#### RECORD LIST
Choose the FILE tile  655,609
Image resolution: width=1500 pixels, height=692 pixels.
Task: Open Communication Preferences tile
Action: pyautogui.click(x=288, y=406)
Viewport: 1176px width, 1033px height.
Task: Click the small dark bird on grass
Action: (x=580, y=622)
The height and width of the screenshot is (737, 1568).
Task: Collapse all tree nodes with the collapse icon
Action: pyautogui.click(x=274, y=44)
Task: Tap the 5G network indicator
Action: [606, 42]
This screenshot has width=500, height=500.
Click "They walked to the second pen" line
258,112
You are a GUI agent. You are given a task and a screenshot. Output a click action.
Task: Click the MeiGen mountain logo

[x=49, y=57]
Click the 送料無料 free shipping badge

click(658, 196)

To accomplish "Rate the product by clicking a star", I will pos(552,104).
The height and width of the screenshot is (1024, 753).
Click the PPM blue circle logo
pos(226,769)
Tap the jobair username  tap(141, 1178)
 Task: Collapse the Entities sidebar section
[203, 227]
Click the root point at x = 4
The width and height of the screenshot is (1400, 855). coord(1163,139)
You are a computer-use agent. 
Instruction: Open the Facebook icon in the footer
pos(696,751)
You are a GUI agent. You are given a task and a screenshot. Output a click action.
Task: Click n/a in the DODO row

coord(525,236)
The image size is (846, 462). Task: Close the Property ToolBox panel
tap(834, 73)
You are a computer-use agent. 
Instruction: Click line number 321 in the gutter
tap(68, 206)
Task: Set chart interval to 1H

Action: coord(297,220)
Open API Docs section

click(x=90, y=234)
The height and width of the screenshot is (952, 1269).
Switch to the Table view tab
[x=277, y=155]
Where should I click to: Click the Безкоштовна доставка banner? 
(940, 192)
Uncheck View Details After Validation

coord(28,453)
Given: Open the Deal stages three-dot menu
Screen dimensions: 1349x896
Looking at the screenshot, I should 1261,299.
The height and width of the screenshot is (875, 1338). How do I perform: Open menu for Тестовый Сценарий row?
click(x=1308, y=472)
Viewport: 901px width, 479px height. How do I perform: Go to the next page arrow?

#### AIM OF THE EXERCISE
Write out the data above as a JSON list of strings, one string per line, skipping blank lines.

#### TASK RESPONSE
[
  "Choose the FILE tile  655,609",
  "Image resolution: width=1500 pixels, height=692 pixels.",
  "Task: Open Communication Preferences tile",
  "Action: pyautogui.click(x=288, y=406)",
  "Viewport: 1176px width, 1033px height.",
  "Task: Click the small dark bird on grass",
  "Action: (x=580, y=622)",
  "The height and width of the screenshot is (737, 1568).",
  "Task: Collapse all tree nodes with the collapse icon",
  "Action: pyautogui.click(x=274, y=44)",
  "Task: Tap the 5G network indicator",
  "Action: [606, 42]",
  "This screenshot has width=500, height=500.",
  "Click \"They walked to the second pen\" line",
  "258,112",
  "You are a GUI agent. You are given a task and a screenshot. Output a click action.",
  "Task: Click the MeiGen mountain logo",
  "[x=49, y=57]",
  "Click the 送料無料 free shipping badge",
  "click(658, 196)",
  "To accomplish \"Rate the product by clicking a star\", I will pos(552,104).",
  "The height and width of the screenshot is (1024, 753).",
  "Click the PPM blue circle logo",
  "pos(226,769)",
  "Tap the jobair username  tap(141, 1178)",
  " Task: Collapse the Entities sidebar section",
  "[203, 227]",
  "Click the root point at x = 4",
  "The width and height of the screenshot is (1400, 855). coord(1163,139)",
  "You are a computer-use agent. ",
  "Instruction: Open the Facebook icon in the footer",
  "pos(696,751)",
  "You are a GUI agent. You are given a task and a screenshot. Output a click action.",
  "Task: Click n/a in the DODO row",
  "coord(525,236)",
  "The image size is (846, 462). Task: Close the Property ToolBox panel",
  "tap(834, 73)",
  "You are a computer-use agent. ",
  "Instruction: Click line number 321 in the gutter",
  "tap(68, 206)",
  "Task: Set chart interval to 1H",
  "Action: coord(297,220)",
  "Open API Docs section",
  "click(x=90, y=234)",
  "The height and width of the screenshot is (952, 1269).",
  "Switch to the Table view tab",
  "[x=277, y=155]",
  "Where should I click to: Click the Безкоштовна доставка banner? ",
  "(940, 192)",
  "Uncheck View Details After Validation",
  "coord(28,453)",
  "Given: Open the Deal stages three-dot menu",
  "Screen dimensions: 1349x896",
  "Looking at the screenshot, I should 1261,299.",
  "The height and width of the screenshot is (875, 1338). How do I perform: Open menu for Тестовый Сценарий row?",
  "click(x=1308, y=472)",
  "Viewport: 901px width, 479px height. How do I perform: Go to the next page arrow?"
]